◆ WORK TO BE COMPLETED
Retype the stretch from "Visitors are free" through "good quality toilets." in the text on Buddha Park near Vientiane.
(TEXT Opens)
So you find yourself with a few days to fill in Vientiane, Laos. Perhaps you’re using it as a backpacking stopover while traveling from Laos to Thailand or Vietnam, or as a place to recuperate in amid other adventures on and around the Mekong River. You’ve done a bit of digging and come up short – by many accounts, there’s not all that much to do in this Southeast Asian capital. Well, that’s where you’re wrong!
Vientiane might be a small capital city with a slow pace to its streets, but it’s also home to one of Southeast Asia’s most wacky and unexpected features – the weird and wonderful Buddha Park. In this post, we’re going to dive headfirst into what must be the craziest of Laos attractions, and give you the lowdown on the history of this eccentric Buddhist and Hindu sculpture park, how to get there, the dress code, entrance fees and much more.
In basic terms, Buddha Park is an open-air sculpture park located about 25 kilometers (15 miles) outside of Vientiane on the river Mekong. It’s known by locals as Xieng Khuan which means Spirit City, and it’s the quirky setting of over 200 sculptures of various shapes and sizes depicting figures from Buddhist and Hindu traditions and lore.
Visitors are free to wander between the statues among the tranquil greenery of the banks of the Mekong, take photographs, and in some cases climb the structures. Although the statues and sculptures seem ancient and appear to be carved from stone, in reality, this park is relatively new. It was founded in 1958, and the sculptures themselves are mostly cast in reinforced concrete. Today, the park is run by the Lao government as a tourist attraction, and in 2017 it underwent heavy renovations, with added walkways and good quality toilets.
So what makes it so unique? Xieng Khuan is totally unlike anywhere else because of its twin devotion to both Buddhism and Hinduism. It’s not officially a temple, despite often being called Wat Xieng Khuan (wat meaning temple), but locals that often worship here see it as a holy place. That being said, it’s almost more akin to an art installation than a religious place. The imagination must have taken to conceive of the bizarre demons, humans, mythological creatures and religious cross-breed that twist and parade across the park must have been quite something.
(TEXT Closes)
(GIVEN DATA Opens)
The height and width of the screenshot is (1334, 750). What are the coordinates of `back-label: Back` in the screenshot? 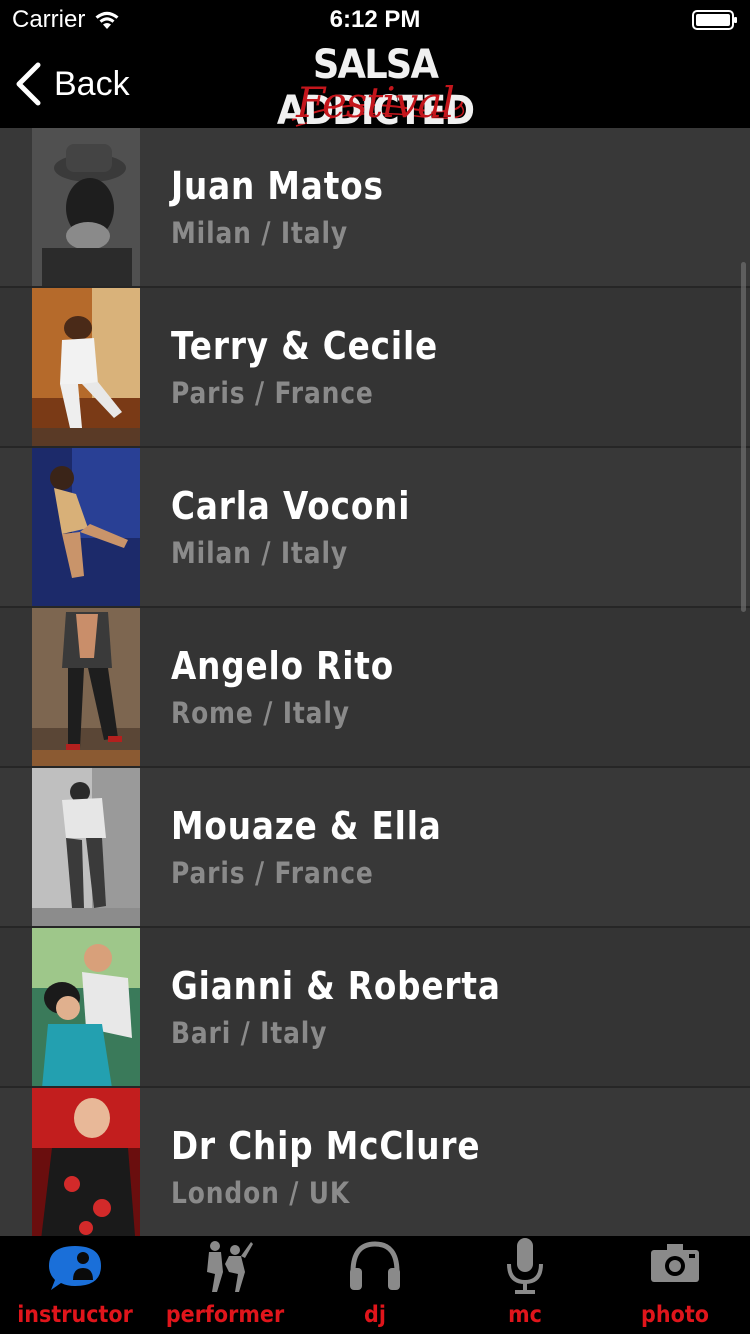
(GIVEN DATA Closes)
◆ OUTPUT OF THE EXERCISE
Visitors are free to wander between the statues among the tranquil greenery of the banks of the Mekong, take photographs, and in some cases climb the structures. Although the statues and sculptures seem ancient and appear to be carved from stone, in reality, this park is relatively new. It was founded in 1958, and the sculptures themselves are mostly cast in reinforced concrete. Today, the park is run by the Lao government as a tourist attraction, and in 2017 it underwent heavy renovations, with added walkways and good quality toilets.